--- START ---

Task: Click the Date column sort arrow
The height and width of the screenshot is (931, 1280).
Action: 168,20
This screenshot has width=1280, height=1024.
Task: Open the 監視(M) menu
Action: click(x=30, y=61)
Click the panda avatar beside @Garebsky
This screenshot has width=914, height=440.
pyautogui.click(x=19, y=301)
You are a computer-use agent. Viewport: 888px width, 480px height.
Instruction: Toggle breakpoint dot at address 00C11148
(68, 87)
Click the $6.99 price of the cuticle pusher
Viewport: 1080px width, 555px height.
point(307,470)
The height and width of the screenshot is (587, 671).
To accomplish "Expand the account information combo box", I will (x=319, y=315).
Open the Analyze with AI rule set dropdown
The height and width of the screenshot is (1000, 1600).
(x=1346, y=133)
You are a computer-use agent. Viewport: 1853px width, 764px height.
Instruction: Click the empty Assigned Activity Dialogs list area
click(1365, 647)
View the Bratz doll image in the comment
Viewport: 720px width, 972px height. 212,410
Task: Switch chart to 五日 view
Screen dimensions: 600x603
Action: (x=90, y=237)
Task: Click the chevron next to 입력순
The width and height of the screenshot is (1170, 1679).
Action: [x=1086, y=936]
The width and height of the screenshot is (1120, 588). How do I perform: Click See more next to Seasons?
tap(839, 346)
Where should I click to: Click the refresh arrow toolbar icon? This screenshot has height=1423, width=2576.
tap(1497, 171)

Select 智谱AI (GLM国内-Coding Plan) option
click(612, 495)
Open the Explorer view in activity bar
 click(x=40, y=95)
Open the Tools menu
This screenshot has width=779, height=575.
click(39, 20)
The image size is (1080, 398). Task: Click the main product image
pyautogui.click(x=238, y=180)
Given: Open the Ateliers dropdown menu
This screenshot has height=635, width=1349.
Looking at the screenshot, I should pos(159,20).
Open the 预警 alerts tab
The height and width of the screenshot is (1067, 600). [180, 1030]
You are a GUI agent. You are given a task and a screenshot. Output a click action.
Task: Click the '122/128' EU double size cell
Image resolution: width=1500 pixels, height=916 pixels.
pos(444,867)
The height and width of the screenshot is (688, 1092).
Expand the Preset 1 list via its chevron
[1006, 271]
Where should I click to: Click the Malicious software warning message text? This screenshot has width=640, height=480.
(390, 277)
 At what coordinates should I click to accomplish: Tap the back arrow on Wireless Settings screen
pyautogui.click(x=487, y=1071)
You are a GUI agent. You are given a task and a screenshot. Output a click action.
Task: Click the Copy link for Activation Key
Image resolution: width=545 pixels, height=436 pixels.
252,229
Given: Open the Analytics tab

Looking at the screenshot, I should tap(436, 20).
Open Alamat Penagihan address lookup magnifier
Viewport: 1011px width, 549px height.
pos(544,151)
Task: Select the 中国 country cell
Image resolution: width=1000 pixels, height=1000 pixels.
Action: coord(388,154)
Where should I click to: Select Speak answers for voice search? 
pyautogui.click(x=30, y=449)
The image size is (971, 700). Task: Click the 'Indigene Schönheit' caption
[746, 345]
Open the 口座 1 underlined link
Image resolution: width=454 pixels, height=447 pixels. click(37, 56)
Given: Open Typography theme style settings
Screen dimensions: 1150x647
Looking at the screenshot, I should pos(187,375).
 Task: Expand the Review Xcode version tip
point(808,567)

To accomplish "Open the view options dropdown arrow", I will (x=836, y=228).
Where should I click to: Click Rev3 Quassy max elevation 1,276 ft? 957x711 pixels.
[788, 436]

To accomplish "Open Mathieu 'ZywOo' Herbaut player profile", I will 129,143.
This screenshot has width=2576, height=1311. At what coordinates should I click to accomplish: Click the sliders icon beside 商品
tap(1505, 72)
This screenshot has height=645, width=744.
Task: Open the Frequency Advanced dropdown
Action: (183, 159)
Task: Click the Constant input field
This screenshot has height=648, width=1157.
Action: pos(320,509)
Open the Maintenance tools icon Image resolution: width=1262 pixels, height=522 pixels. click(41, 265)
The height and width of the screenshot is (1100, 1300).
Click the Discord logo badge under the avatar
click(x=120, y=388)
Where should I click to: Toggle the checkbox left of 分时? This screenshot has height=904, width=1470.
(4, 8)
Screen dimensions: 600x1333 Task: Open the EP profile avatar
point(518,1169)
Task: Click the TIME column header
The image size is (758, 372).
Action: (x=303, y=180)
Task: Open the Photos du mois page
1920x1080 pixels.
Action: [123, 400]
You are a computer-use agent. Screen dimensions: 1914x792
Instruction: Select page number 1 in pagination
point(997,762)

--- END ---

(HOW TO COMPLETE THIS TASK):
Each line of the material above must be retyped precisely.

(REPLY):
Task: Click the Date column sort arrow
The height and width of the screenshot is (931, 1280).
Action: 168,20
This screenshot has width=1280, height=1024.
Task: Open the 監視(M) menu
Action: click(x=30, y=61)
Click the panda avatar beside @Garebsky
This screenshot has width=914, height=440.
pyautogui.click(x=19, y=301)
You are a computer-use agent. Viewport: 888px width, 480px height.
Instruction: Toggle breakpoint dot at address 00C11148
(68, 87)
Click the $6.99 price of the cuticle pusher
Viewport: 1080px width, 555px height.
point(307,470)
The height and width of the screenshot is (587, 671).
To accomplish "Expand the account information combo box", I will (x=319, y=315).
Open the Analyze with AI rule set dropdown
The height and width of the screenshot is (1000, 1600).
(x=1346, y=133)
You are a computer-use agent. Viewport: 1853px width, 764px height.
Instruction: Click the empty Assigned Activity Dialogs list area
click(1365, 647)
View the Bratz doll image in the comment
Viewport: 720px width, 972px height. 212,410
Task: Switch chart to 五日 view
Screen dimensions: 600x603
Action: (x=90, y=237)
Task: Click the chevron next to 입력순
The width and height of the screenshot is (1170, 1679).
Action: [x=1086, y=936]
The width and height of the screenshot is (1120, 588). How do I perform: Click See more next to Seasons?
tap(839, 346)
Where should I click to: Click the refresh arrow toolbar icon? This screenshot has height=1423, width=2576.
tap(1497, 171)

Select 智谱AI (GLM国内-Coding Plan) option
click(612, 495)
Open the Explorer view in activity bar
 click(x=40, y=95)
Open the Tools menu
This screenshot has width=779, height=575.
click(39, 20)
The image size is (1080, 398). Task: Click the main product image
pyautogui.click(x=238, y=180)
Given: Open the Ateliers dropdown menu
This screenshot has height=635, width=1349.
Looking at the screenshot, I should pos(159,20).
Open the 预警 alerts tab
The height and width of the screenshot is (1067, 600). [180, 1030]
You are a GUI agent. You are given a task and a screenshot. Output a click action.
Task: Click the '122/128' EU double size cell
Image resolution: width=1500 pixels, height=916 pixels.
pos(444,867)
The height and width of the screenshot is (688, 1092).
Expand the Preset 1 list via its chevron
[1006, 271]
Where should I click to: Click the Malicious software warning message text? This screenshot has width=640, height=480.
(390, 277)
 At what coordinates should I click to accomplish: Tap the back arrow on Wireless Settings screen
pyautogui.click(x=487, y=1071)
You are a GUI agent. You are given a task and a screenshot. Output a click action.
Task: Click the Copy link for Activation Key
Image resolution: width=545 pixels, height=436 pixels.
252,229
Given: Open the Analytics tab

Looking at the screenshot, I should tap(436, 20).
Open Alamat Penagihan address lookup magnifier
Viewport: 1011px width, 549px height.
pos(544,151)
Task: Select the 中国 country cell
Image resolution: width=1000 pixels, height=1000 pixels.
Action: coord(388,154)
Where should I click to: Select Speak answers for voice search? 
pyautogui.click(x=30, y=449)
The image size is (971, 700). Task: Click the 'Indigene Schönheit' caption
[746, 345]
Open the 口座 1 underlined link
Image resolution: width=454 pixels, height=447 pixels. click(37, 56)
Given: Open Typography theme style settings
Screen dimensions: 1150x647
Looking at the screenshot, I should pos(187,375).
 Task: Expand the Review Xcode version tip
point(808,567)

To accomplish "Open the view options dropdown arrow", I will (x=836, y=228).
Where should I click to: Click Rev3 Quassy max elevation 1,276 ft? 957x711 pixels.
[788, 436]

To accomplish "Open Mathieu 'ZywOo' Herbaut player profile", I will 129,143.
This screenshot has width=2576, height=1311. At what coordinates should I click to accomplish: Click the sliders icon beside 商品
tap(1505, 72)
This screenshot has height=645, width=744.
Task: Open the Frequency Advanced dropdown
Action: (183, 159)
Task: Click the Constant input field
This screenshot has height=648, width=1157.
Action: pos(320,509)
Open the Maintenance tools icon Image resolution: width=1262 pixels, height=522 pixels. click(41, 265)
The height and width of the screenshot is (1100, 1300).
Click the Discord logo badge under the avatar
click(x=120, y=388)
Where should I click to: Toggle the checkbox left of 分时? This screenshot has height=904, width=1470.
(4, 8)
Screen dimensions: 600x1333 Task: Open the EP profile avatar
point(518,1169)
Task: Click the TIME column header
The image size is (758, 372).
Action: (x=303, y=180)
Task: Open the Photos du mois page
1920x1080 pixels.
Action: [123, 400]
You are a computer-use agent. Screen dimensions: 1914x792
Instruction: Select page number 1 in pagination
point(997,762)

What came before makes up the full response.